Page excerpt:
::::::::::
# Torus/Möbius Band homeomorphism

Is a fattened Möbius Spiral Band homeomorphic to a Torus?

(Due to the same Euler Characteristic $\chi$ ?)

Are both non-orientable?

Following (3D printable plastic) Torus has a square section that rotates around a circle. Edges can be four closed helical geodesics. Made one such model in steel by twisting and welding ends for topological interest.

EDIT1:

Two continuous surfaces on the fat Möbius Spiral Band make it orientable. However if one of them is ignored making it a thin Möbius Spiral Band, orientability is lost. Is that how the thin band should be viewed as a special case of the fat/thick orientable Möbius Spiral Band?
::::::::::
[Records of locating words and elements]
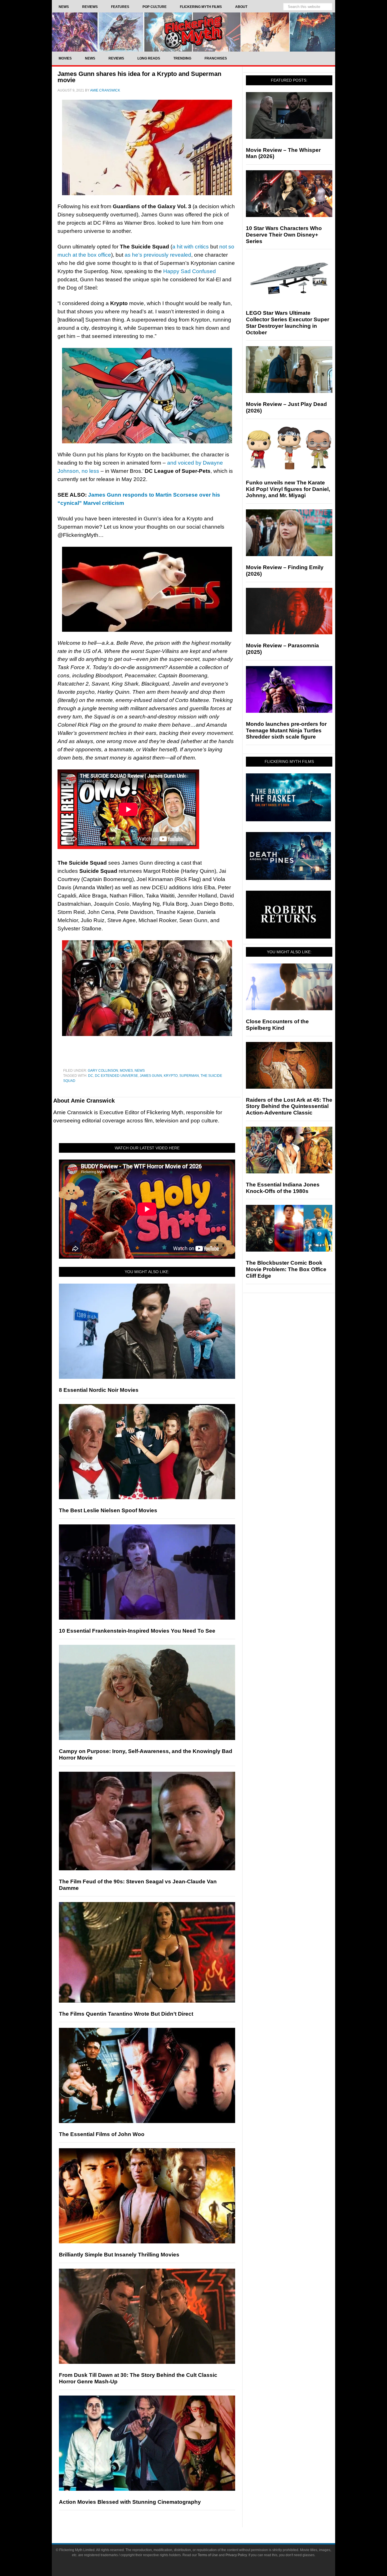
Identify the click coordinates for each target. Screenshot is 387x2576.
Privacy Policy (236, 2555)
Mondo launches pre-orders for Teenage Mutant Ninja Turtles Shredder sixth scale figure (286, 730)
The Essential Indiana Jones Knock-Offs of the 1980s (283, 1188)
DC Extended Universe (116, 1076)
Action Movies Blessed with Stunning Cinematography (130, 2502)
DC (90, 1076)
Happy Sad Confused (189, 271)
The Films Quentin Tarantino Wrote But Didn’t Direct (126, 2014)
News (140, 1071)
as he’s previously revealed (158, 255)
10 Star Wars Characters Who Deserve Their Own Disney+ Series (284, 234)
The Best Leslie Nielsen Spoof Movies (108, 1510)
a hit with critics (190, 247)
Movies (126, 1071)
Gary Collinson (103, 1071)
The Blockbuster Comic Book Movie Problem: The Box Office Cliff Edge (286, 1269)
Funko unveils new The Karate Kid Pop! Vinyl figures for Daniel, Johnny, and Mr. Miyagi (288, 489)
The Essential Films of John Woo (101, 2134)
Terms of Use (208, 2555)
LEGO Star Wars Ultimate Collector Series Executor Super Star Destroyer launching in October (287, 322)
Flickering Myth (193, 31)
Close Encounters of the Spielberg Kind (277, 1024)
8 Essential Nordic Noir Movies (99, 1390)
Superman (189, 1076)
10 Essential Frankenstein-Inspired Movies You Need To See (137, 1631)
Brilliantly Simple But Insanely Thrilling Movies (119, 2255)
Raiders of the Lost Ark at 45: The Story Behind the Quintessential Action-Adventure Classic (289, 1106)
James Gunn (151, 1076)
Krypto (171, 1076)
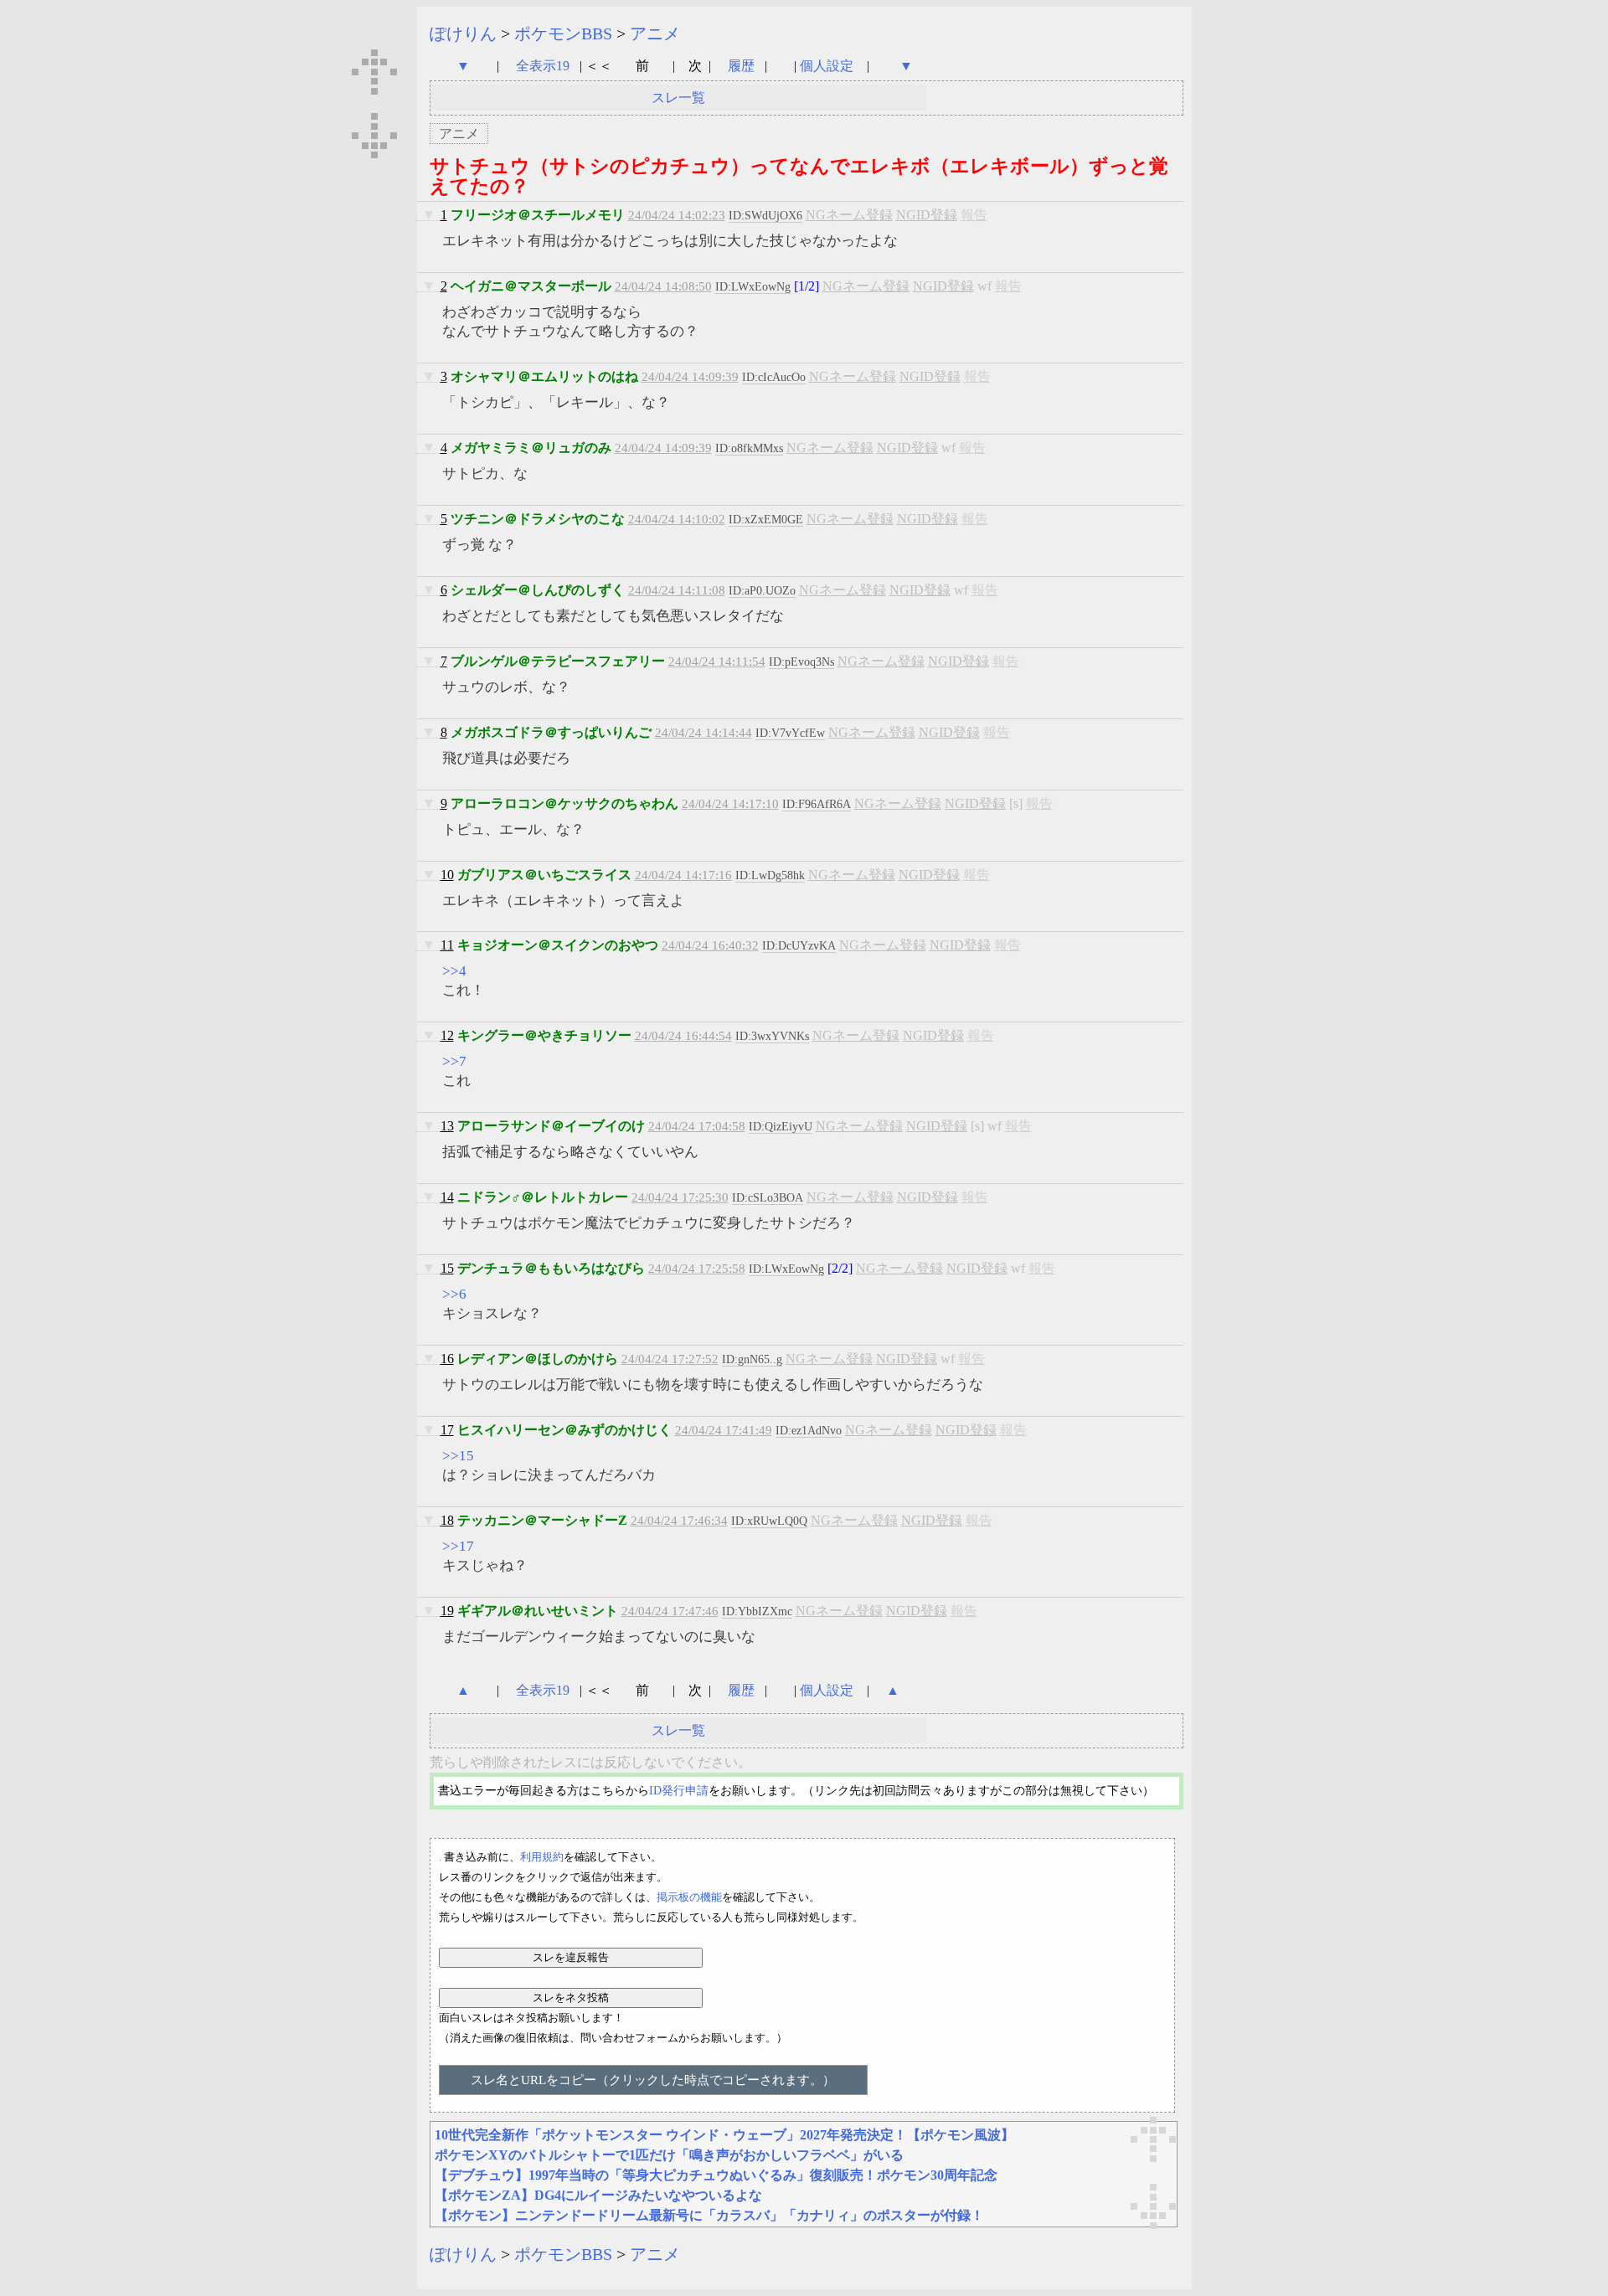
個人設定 (826, 66)
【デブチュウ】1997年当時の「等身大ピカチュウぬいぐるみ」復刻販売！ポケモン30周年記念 (716, 2175)
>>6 (454, 1294)
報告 (974, 215)
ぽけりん (463, 33)
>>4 (454, 971)
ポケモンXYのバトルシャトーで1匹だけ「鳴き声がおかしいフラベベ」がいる (669, 2155)
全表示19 (543, 66)
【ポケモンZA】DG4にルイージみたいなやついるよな (598, 2195)
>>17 (458, 1546)
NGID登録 (926, 215)
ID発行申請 (679, 1790)
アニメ (655, 33)
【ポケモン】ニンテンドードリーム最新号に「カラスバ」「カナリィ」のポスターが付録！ (709, 2215)
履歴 (742, 66)
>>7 (454, 1061)
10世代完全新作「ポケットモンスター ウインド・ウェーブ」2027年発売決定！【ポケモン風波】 (724, 2135)
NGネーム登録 (849, 215)
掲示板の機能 (689, 1897)
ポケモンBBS (563, 33)
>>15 (458, 1456)
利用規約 (542, 1857)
::::::::::
What is needed: Copy the torus and Möbius band question from the words "Two continuous surfaces" through "Möbius Spiral Band?", changing "surfaces" to "faces".

Full response:
Two continuous faces on the fat Möbius Spiral Band make it orientable. However if one of them is ignored making it a thin Möbius Spiral Band, orientability is lost. Is that how the thin band should be viewed as a special case of the fat/thick orientable Möbius Spiral Band?